En cualquier caso, no llegó a producirse la invasión de las máquinas y el fin de las guitarras que algunos vaticinaban. O al menos no en aquel momento. Pasadas un par de temporadas, la mayoría de estrellas de Big Beat habían caído en el olvido, y aunque continuaron apareciendo nombres que mezclaron guitarras y baile, los caminos de estos dos estilos prosiguieron paralelos, sin apenas interferir el uno en el otro. The Prodigy nunca repitieron el éxito comercial de “The Fat…”. Eso sí, continuaron arrastrando multitudes a los conciertos incendiarios que ofrecieron hasta Keith Flint falleció en 2019.

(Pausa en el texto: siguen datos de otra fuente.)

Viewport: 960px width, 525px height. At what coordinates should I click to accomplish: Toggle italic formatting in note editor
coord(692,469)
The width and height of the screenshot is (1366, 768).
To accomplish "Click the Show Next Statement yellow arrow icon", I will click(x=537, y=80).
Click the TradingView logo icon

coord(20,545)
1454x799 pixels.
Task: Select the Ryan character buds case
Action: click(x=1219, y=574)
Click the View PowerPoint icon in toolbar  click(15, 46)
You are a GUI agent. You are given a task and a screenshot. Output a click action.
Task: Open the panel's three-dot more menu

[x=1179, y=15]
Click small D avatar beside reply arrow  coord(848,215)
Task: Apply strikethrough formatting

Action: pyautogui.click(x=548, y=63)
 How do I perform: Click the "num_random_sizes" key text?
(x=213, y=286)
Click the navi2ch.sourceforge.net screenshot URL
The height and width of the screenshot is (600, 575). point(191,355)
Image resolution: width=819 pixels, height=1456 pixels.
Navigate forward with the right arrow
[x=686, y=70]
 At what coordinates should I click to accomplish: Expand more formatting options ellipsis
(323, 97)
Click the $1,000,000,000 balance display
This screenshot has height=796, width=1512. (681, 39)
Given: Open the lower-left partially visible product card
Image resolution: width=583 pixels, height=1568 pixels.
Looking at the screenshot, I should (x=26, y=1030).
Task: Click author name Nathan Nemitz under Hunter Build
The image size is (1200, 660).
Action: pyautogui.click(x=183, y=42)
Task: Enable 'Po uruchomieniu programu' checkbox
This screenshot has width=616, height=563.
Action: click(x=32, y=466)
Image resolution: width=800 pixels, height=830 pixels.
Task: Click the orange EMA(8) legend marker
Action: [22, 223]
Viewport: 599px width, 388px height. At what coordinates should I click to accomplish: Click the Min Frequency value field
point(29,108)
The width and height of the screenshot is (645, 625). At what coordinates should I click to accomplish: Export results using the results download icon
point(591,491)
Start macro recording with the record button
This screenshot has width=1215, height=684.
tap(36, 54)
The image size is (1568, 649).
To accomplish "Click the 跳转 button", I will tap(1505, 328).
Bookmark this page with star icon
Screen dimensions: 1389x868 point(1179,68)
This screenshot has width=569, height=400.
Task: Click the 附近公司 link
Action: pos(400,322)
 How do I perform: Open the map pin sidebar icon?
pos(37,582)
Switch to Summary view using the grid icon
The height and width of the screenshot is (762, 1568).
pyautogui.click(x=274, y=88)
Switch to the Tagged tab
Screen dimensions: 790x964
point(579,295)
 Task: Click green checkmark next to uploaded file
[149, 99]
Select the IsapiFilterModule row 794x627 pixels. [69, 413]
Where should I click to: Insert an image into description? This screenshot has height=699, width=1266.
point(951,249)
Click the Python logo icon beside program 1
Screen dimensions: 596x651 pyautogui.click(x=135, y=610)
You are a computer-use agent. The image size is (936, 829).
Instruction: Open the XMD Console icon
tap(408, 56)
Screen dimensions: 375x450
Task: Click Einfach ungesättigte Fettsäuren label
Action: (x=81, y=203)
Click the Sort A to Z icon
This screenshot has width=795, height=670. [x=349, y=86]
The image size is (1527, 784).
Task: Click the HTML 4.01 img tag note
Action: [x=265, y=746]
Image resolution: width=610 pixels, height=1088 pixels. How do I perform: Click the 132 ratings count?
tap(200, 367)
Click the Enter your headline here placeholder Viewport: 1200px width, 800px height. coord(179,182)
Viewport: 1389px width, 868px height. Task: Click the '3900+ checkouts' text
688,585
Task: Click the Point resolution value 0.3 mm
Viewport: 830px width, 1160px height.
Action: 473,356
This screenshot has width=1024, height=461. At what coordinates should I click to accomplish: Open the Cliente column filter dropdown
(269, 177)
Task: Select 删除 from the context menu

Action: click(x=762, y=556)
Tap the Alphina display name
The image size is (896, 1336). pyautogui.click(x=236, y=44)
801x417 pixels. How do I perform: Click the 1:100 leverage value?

A día de hoy me da algo de pereza volver a escuchar entero “The Fat…”. En parte por la saturación a la que llegué después de bailarlo como un loco millones de veces. En parte también porque no me parece un disco “perfecto”: hay cortes como Mindfields o Narayan que me resultan bastante flojetes. De hecho, a día de hoy disfruto más con los temas hiperacelerados de los anteriores LPs del grupo. Por otro lado, desde 1997 he tenido tiempo de investigar entre toneladas de música electrónica, y he descubierto bastantes cosas que me atraen mucho más que lo que hicieron The Prodigy. Pero al mismo tiempo pienso que, de no haber existido “The Fat…”, quizá nunca habría sentido curiosidad por todo ello. Y cuando me acuerdo de las dos veces que The Prodigy me volaron la cabeza, y no puedo evitar engorilarme. Máximo respeto hacia ellos.